Globalement, on trouve quoi dans votre livre ? 

ML : Ce qu’on détaille, c’est un framework d’outils d’aide à la décision pour qui veut maquetter. Par exemple, le design thinking, on n’a retenu que le fait de mettre des post-it au mur, alors que la pratique est quand même plus complexe : ce doit être des dispositifs longs, des pratiques immersives, il faut passer du temps en dehors du bureau, il faut passer du temps à faire, à maquetter, à itérer avec son usager. Et on n’en a retenu que la partie qui se fait confortablement avec des post-it. Ce qui est décevant par rapport à la promesse de départ qui était de repenser le processus de mise sur le marché d’une offre. Et la maquette est un peu bafouée dans le même genre. Typiquement, on va retenir le côté « quick and dirty », à savoir utiliser de la pâte à modeler pour faire une maquette en 30 minutes, qui va permettre de se projeter un peu. Mais ce n’est pas suffisant. Dans l’ouvrage, on met en relief six fondamentaux autour du maquettage. 

 

Quels sont ces six fondamentaux ?

 M.L : « Créer » d’abord. « Comprendre » ensuite : l’exemple du toilette est parfait dans ce sens. Comment vais-je me focaliser sur ce qui est essentiel dans un phénomène pour bien le décortiquer. « Expérimenter » : émettre des hypothèses, les tester, les valider. « Convaincre » : comment on peut utiliser la maquette comme un support d’argumentation. « Choisir » : prendre des décisions, rendre plus fluide un processus de choix. Et enfin « débattre » : se rendre compte de la pertinence d’une proposition. 

 

Est-ce que maquetter a du sens dans toutes les entreprises ? 

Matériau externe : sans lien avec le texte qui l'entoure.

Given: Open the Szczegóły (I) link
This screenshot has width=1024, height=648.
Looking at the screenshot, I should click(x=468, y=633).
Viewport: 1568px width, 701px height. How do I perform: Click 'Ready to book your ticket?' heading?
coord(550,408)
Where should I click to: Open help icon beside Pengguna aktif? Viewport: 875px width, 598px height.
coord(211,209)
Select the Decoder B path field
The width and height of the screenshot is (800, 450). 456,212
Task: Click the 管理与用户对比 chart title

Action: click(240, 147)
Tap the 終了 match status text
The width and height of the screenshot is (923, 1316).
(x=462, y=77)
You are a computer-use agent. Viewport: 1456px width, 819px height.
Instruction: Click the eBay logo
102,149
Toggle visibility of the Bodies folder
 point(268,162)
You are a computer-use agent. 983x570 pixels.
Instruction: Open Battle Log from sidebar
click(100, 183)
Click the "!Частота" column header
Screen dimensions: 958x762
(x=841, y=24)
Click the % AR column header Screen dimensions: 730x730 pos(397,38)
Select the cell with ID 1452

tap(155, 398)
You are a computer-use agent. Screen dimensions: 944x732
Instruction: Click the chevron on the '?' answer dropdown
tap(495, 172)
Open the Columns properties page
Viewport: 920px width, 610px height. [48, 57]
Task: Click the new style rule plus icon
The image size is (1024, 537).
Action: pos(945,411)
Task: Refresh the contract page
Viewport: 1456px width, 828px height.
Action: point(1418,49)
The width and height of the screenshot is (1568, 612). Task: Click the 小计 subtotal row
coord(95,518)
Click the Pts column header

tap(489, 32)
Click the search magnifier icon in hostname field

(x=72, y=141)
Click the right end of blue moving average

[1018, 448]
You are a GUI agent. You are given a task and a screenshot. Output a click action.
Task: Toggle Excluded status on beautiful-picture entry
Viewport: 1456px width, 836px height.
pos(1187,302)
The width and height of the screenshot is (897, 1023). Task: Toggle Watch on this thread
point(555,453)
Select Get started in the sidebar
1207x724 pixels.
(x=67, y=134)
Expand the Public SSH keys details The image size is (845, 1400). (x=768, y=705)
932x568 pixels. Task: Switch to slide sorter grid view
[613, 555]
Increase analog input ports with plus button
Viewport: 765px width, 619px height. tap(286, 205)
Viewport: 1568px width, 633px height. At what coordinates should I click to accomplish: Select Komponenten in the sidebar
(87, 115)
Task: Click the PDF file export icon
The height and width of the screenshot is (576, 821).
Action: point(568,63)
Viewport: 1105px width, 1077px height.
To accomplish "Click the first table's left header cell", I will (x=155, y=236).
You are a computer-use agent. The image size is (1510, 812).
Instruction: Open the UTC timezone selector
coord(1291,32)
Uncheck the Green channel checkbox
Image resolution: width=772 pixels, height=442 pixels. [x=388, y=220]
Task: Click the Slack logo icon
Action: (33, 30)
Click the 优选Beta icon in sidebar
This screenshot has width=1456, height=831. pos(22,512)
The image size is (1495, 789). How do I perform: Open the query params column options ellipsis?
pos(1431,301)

N.M : Oui clairement. C’est simple : quand on met des gens dans la même pièce avec du scotch et du carton, il y en aura un qui tient le carton, l’autre le scotch et le dernier qui pose la bande. Et en fait, ces gens n’ont d’habitude jamais autant de contact, de proximité. Mais littéralement. Et d’un coup, ils touchent la main de leur voisin. Et ça, ce sont des espaces de développement d’intelligence collective. Peu importe le sujet, qu’il s’agisse d’une boite de service, d’une start-up ou d’une boîte du CAC 40, ce n’est pas en échangeant des mails qu’on va parvenir à créer une telle synergie. Alors dans certaines boîtes, ce ne sera pas pour créer un prototype commercialisable. Mais au moins pour débattre et créer de la conviction entre les acteurs. 

M.L : C’est la richesse du modèle qu’on a  essayé de développer. C’est : comment passe-t-on de la réflexion à la mise en œuvre ? Quelle maquette concevoir ? Avec qui ? Avec quelles ressources ? Il y a toute une trajectoire à définir pour optimiser les allers et retours entre stratégie et exécution. La maquette permet d’ouvrir des voies inaccessibles en tant normal. 

Maquetter, par  Nicolas Minvielle,  Martin Lauquin,  Olivier Wathelet, éditions Diateino, 26,00€.


A propos des auteurs Nicolas Minvielle est docteur en économie, responsable du MS Marketing Design et Création d’Audencia Business School. Il a publié une dizaine d’ouvrages sur l’innovation et le design. Anthropologue, Olivier Wathelet a fondé « Users Matter » pour aider les organisations à intégrer les usagers dans leurs démarches d’innovation et de construction des futurs. Creative strategist, Martin Lauquin promeut l’hybridation des approches managériales et des approches créatives pour aider les décideurs à penser à contre-courant.